### Goal:
Swap "buybacks" for "repurchases" in the passage on American capitalism below, and write out the part that begins at "What Really Ails" and stops after "wages barely rose.".

Here’s a good WSJ article on stock buybacks for my homeboys in Washington.
What Really Ails American Capitalism: If the political discourse manages to move past its obsession with buybacks, there are plenty of real issues that investors should be watching closely
By James Mackintosh
It should be easy for critics of American capitalism to explain what is wrong after a decade where corporate profits and stock prices soared while wages barely rose.
Instead, Sens. Chuck Schumer, (D., N.Y.) and Bernie Sanders (I., Vt.) are going after share buybacks. They say that companies prefer their own stock to the good things society wants, such as corporate investment, higher wages, paid sick leave, better health-care benefits and even worker training.
They have the wrong target. If the political discourse manages to move past the sudden obsession with buybacks, there are plenty of real issues facing modern capitalism that investors should be watching closely.
One obvious area for discussion: The shift of the tax burden away from capital and on to labor since the pendulum began to swing back under Ronald Reagan. Many Democrats might agree, many Republicans—and investors—wouldn’t.

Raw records
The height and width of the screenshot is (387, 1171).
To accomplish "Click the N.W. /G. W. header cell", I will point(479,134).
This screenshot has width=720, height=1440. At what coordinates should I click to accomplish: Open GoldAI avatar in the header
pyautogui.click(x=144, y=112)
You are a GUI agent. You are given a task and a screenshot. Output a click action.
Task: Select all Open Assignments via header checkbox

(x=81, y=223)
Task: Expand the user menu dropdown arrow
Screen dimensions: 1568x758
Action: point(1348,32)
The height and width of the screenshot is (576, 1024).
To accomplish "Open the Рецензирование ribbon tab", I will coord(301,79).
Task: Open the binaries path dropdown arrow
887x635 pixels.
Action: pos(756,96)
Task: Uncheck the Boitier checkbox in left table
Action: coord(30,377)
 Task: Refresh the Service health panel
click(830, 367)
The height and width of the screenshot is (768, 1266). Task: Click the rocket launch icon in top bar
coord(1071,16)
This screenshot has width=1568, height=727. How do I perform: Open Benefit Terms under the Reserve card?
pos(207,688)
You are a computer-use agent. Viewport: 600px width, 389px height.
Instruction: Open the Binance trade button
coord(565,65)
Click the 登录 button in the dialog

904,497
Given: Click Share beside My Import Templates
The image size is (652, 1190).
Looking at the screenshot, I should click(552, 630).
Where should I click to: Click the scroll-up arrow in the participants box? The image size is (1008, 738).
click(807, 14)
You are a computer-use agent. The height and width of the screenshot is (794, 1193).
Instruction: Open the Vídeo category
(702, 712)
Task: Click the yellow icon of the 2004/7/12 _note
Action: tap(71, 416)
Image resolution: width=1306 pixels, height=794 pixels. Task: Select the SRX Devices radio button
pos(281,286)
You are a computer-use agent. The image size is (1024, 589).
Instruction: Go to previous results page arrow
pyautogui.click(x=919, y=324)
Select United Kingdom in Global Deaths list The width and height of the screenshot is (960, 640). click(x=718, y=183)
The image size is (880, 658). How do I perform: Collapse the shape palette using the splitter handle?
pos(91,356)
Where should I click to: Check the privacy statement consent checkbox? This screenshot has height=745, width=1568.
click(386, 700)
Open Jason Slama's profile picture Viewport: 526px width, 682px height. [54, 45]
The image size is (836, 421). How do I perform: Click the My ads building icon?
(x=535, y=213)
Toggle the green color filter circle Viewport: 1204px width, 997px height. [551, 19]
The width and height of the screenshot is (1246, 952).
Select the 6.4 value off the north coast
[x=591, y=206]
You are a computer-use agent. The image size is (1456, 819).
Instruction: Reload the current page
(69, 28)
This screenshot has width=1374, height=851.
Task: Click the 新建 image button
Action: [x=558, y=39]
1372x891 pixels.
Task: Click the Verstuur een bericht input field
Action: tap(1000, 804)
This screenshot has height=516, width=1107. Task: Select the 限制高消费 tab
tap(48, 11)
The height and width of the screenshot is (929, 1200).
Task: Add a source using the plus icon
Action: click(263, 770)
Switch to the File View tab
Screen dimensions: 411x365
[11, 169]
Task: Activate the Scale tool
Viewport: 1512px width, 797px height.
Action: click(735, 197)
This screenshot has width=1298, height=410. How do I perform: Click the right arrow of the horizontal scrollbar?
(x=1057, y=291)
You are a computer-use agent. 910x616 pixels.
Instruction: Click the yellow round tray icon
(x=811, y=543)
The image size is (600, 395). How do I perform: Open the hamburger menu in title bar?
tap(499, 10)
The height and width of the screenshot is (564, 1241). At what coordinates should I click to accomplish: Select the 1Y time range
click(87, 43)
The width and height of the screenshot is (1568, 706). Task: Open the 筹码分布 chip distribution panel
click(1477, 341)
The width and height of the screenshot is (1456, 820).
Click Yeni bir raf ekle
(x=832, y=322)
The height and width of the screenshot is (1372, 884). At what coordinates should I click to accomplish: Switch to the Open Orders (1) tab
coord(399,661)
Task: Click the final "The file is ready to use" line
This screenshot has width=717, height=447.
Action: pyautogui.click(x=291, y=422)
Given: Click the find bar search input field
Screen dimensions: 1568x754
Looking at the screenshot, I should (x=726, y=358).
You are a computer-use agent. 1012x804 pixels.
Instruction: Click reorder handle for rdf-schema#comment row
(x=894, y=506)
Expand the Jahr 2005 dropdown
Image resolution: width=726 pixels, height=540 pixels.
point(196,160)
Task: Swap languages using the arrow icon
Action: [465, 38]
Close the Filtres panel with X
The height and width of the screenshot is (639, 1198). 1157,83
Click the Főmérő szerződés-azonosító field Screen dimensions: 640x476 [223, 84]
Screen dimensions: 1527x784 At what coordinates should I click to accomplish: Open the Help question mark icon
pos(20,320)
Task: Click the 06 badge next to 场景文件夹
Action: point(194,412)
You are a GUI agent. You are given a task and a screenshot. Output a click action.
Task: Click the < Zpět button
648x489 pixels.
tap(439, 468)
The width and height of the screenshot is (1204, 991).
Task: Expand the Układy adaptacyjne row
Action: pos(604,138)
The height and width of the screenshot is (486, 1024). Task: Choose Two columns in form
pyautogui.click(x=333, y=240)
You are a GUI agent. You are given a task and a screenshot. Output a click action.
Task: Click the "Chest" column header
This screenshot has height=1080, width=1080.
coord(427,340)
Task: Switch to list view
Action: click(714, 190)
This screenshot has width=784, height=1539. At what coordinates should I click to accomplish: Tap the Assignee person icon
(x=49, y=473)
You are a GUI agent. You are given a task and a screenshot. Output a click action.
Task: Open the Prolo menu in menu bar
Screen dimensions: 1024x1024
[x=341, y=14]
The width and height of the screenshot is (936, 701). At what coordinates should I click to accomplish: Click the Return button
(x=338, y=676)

### Task output:
What Really Ails American Capitalism: If the political discourse manages to move past its obsession with repurchases, there are plenty of real issues that investors should be watching closely
By James Mackintosh
It should be easy for critics of American capitalism to explain what is wrong after a decade where corporate profits and stock prices soared while wages barely rose.